> Raw data:
────────────────────────────────────────

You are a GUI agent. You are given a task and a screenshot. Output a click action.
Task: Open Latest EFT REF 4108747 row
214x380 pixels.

────────────────────────────────────────

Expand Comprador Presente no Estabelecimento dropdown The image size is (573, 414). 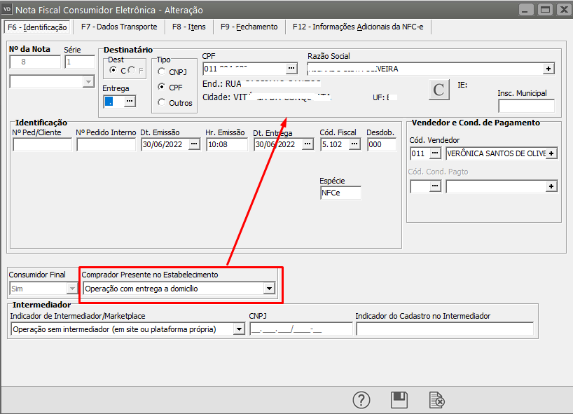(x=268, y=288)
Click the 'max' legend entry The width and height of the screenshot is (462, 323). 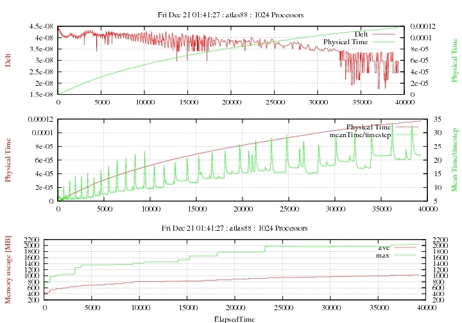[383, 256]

────────────────────────────────────────

> Problem requirements:
Would you please copy exactly the part of the entries above that begins at the line containing "You are a GUI" and ends at the line containing "214x380 pixels.", both lines included?

> Written answer:
You are a GUI agent. You are given a task and a screenshot. Output a click action.
Task: Open Latest EFT REF 4108747 row
214x380 pixels.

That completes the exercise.